Salvata tra gli scogli del Cilento: la storia di Pioppina, la tartaruga vittima dei rifiuti

Trovata intrappolata tra lenze e corde lungo il litorale salernitano, la giovane tartaruga è ora ricoverata alla Stazione Zoologica Anton Dohrn. Ore decisive per il suo recupero.

PIOPPI (SA) – L’hanno chiamata Pioppina, in onore della località che le ha ridato la vita. La piccola tartaruga è stata avvistata tra gli scogli da alcuni cittadini che, notando l’animale in evidente stato di sofferenza e impossibilitato a muoversi, hanno immediatamente allertato l’Enpa (Ente Nazionale Protezione Animali).

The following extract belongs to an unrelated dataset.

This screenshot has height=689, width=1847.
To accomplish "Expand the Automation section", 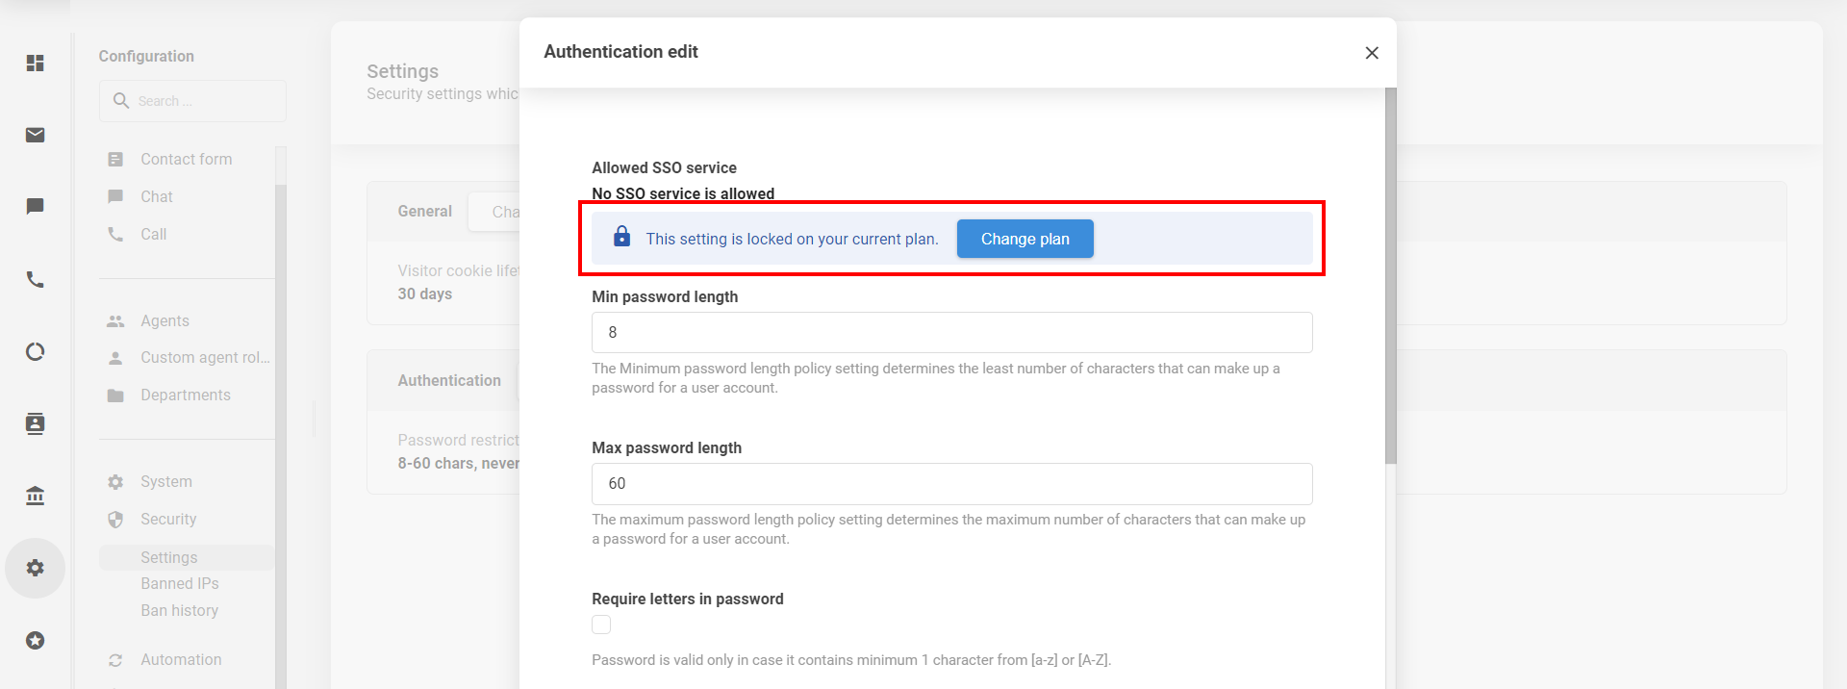I will 181,659.
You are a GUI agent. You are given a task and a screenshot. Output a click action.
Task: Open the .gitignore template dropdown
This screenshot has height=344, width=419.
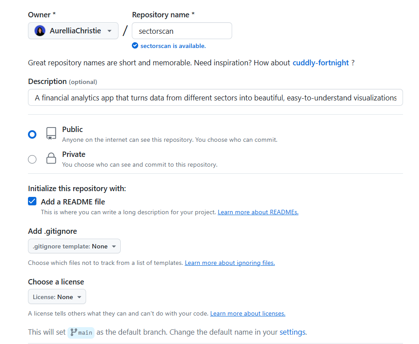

Pioppina era rimasta vittima della “trappola invisibile” che affligge i nostri mari: era completamente avvolta da corde, lenze e detriti plastici che le stringevano il corpo, impedendole di nuotare e nutrirsi.

Un salvataggio meticoloso

I volontari dell’Enpa, giunti sul posto, hanno operato con estrema cautela. Liberare una tartaruga da grovigli di questo tipo è un lavoro di precisione: ogni taglio alle corde deve essere effettuato senza causare ulteriori traumi ai tessuti già compromessi. Dopo un intervento lungo e delicato, Pioppina è stata finalmente liberata dalla morsa dei rifiuti marini.

La corsa verso il centro di recupero

Dopo le prime cure d’emergenza prestate sul litorale, la tartaruga è stata trasferita d’urgenza presso la sede di Portici della Stazione Zoologica Anton Dohrn, eccellenza mondiale per lo studio e la conservazione della fauna marina.

I medici veterinari del centro hanno effettuato i primi accertamenti, dai quali è emerso un quadro clinico complesso:

  • Lesioni da intrappolamento: Ferite profonde causate dal prolungato sfregamento con le corde.
  • Malformazione: È stata riscontrata una malformazione a una delle pinne anteriori, che richiederà ulteriori analisi per capire se sia congenita o legata al trauma.
  • Stato di shock: L’animale è attualmente sotto stretta osservazione in una vasca di degenza.

L’allarme degli esperti

Il caso di Pioppina è purtroppo solo la punta dell’iceberg. Ogni anno migliaia di tartarughe marine restano ferite o muoiono a causa dell’abbandono di attrezzi da pesca e rifiuti plastici. Le prossime ore saranno fondamentali per capire se Pioppina riuscirà a superare la fase critica e iniziare il percorso di riabilitazione che, si spera, la riporterà un giorno nelle acque cristalline del Cilento.

Le autorità e le associazioni ambientaliste colgono l’occasione per ricordare ai bagnanti e ai pescatori l’importanza di non abbandonare mai materiali in mare e di segnalare tempestivamente ogni animale in difficoltà alle autorità competenti (Guardia Costiera o associazioni autorizzate).